YOUR GOAL: Repeat every record exactly as written.
*** Block opens ***
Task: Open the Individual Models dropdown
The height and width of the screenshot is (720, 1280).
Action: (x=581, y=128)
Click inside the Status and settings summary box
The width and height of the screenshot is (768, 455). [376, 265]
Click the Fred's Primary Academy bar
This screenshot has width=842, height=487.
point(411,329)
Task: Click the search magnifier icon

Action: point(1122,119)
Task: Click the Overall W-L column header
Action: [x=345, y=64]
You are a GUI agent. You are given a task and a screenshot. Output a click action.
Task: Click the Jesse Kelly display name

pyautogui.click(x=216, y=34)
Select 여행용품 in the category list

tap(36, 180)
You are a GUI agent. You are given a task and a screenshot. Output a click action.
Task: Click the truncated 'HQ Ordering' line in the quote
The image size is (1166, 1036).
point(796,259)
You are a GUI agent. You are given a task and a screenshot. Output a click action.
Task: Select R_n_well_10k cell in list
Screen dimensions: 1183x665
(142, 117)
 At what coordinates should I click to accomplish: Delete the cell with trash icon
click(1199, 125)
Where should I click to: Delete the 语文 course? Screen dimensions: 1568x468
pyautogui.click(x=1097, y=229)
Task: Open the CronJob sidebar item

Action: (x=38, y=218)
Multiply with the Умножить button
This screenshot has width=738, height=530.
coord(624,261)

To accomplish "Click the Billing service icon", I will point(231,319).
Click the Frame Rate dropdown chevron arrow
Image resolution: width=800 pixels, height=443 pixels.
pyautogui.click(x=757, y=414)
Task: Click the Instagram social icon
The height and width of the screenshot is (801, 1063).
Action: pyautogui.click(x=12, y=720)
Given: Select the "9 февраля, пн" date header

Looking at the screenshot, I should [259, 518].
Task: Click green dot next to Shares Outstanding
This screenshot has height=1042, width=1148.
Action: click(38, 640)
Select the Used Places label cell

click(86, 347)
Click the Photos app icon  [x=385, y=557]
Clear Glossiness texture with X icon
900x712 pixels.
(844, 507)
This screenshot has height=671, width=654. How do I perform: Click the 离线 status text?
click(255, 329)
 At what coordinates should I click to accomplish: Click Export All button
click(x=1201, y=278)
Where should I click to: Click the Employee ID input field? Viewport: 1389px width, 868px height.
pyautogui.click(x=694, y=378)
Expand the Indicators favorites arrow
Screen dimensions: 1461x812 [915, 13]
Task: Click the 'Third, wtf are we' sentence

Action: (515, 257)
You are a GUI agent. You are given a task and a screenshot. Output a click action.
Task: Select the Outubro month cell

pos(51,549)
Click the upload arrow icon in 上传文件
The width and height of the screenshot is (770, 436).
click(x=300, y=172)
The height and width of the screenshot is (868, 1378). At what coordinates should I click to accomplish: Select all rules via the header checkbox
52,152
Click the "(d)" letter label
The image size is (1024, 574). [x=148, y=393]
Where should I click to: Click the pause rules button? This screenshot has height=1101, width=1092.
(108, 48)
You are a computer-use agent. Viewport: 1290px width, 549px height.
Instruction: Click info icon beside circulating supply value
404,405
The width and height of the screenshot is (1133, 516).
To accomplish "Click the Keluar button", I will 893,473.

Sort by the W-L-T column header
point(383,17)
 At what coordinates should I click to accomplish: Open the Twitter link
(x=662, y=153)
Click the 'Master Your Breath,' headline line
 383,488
*** Block closes ***
SOLUTION TO THIS EXERCISE:
Task: Open the Individual Models dropdown
The height and width of the screenshot is (720, 1280).
Action: (x=581, y=128)
Click inside the Status and settings summary box
The width and height of the screenshot is (768, 455). [376, 265]
Click the Fred's Primary Academy bar
This screenshot has width=842, height=487.
point(411,329)
Task: Click the search magnifier icon

Action: point(1122,119)
Task: Click the Overall W-L column header
Action: [x=345, y=64]
You are a GUI agent. You are given a task and a screenshot. Output a click action.
Task: Click the Jesse Kelly display name

pyautogui.click(x=216, y=34)
Select 여행용품 in the category list

tap(36, 180)
You are a GUI agent. You are given a task and a screenshot. Output a click action.
Task: Click the truncated 'HQ Ordering' line in the quote
The image size is (1166, 1036).
point(796,259)
You are a GUI agent. You are given a task and a screenshot. Output a click action.
Task: Select R_n_well_10k cell in list
Screen dimensions: 1183x665
(142, 117)
 At what coordinates should I click to accomplish: Delete the cell with trash icon
click(1199, 125)
Where should I click to: Delete the 语文 course? Screen dimensions: 1568x468
pyautogui.click(x=1097, y=229)
Task: Open the CronJob sidebar item

Action: (x=38, y=218)
Multiply with the Умножить button
This screenshot has width=738, height=530.
coord(624,261)

To accomplish "Click the Billing service icon", I will point(231,319).
Click the Frame Rate dropdown chevron arrow
Image resolution: width=800 pixels, height=443 pixels.
pyautogui.click(x=757, y=414)
Task: Click the Instagram social icon
The height and width of the screenshot is (801, 1063).
Action: pyautogui.click(x=12, y=720)
Given: Select the "9 февраля, пн" date header

Looking at the screenshot, I should [259, 518].
Task: Click green dot next to Shares Outstanding
This screenshot has height=1042, width=1148.
Action: click(38, 640)
Select the Used Places label cell

click(86, 347)
Click the Photos app icon  [x=385, y=557]
Clear Glossiness texture with X icon
900x712 pixels.
(844, 507)
This screenshot has height=671, width=654. How do I perform: Click the 离线 status text?
click(255, 329)
 At what coordinates should I click to accomplish: Click Export All button
click(x=1201, y=278)
Where should I click to: Click the Employee ID input field? Viewport: 1389px width, 868px height.
pyautogui.click(x=694, y=378)
Expand the Indicators favorites arrow
Screen dimensions: 1461x812 [915, 13]
Task: Click the 'Third, wtf are we' sentence

Action: (515, 257)
You are a GUI agent. You are given a task and a screenshot. Output a click action.
Task: Select the Outubro month cell

pos(51,549)
Click the upload arrow icon in 上传文件
The width and height of the screenshot is (770, 436).
click(x=300, y=172)
The height and width of the screenshot is (868, 1378). At what coordinates should I click to accomplish: Select all rules via the header checkbox
52,152
Click the "(d)" letter label
The image size is (1024, 574). [x=148, y=393]
Where should I click to: Click the pause rules button? This screenshot has height=1101, width=1092.
(108, 48)
You are a computer-use agent. Viewport: 1290px width, 549px height.
Instruction: Click info icon beside circulating supply value
404,405
The width and height of the screenshot is (1133, 516).
To accomplish "Click the Keluar button", I will 893,473.

Sort by the W-L-T column header
point(383,17)
 At what coordinates should I click to accomplish: Open the Twitter link
(x=662, y=153)
Click the 'Master Your Breath,' headline line
 383,488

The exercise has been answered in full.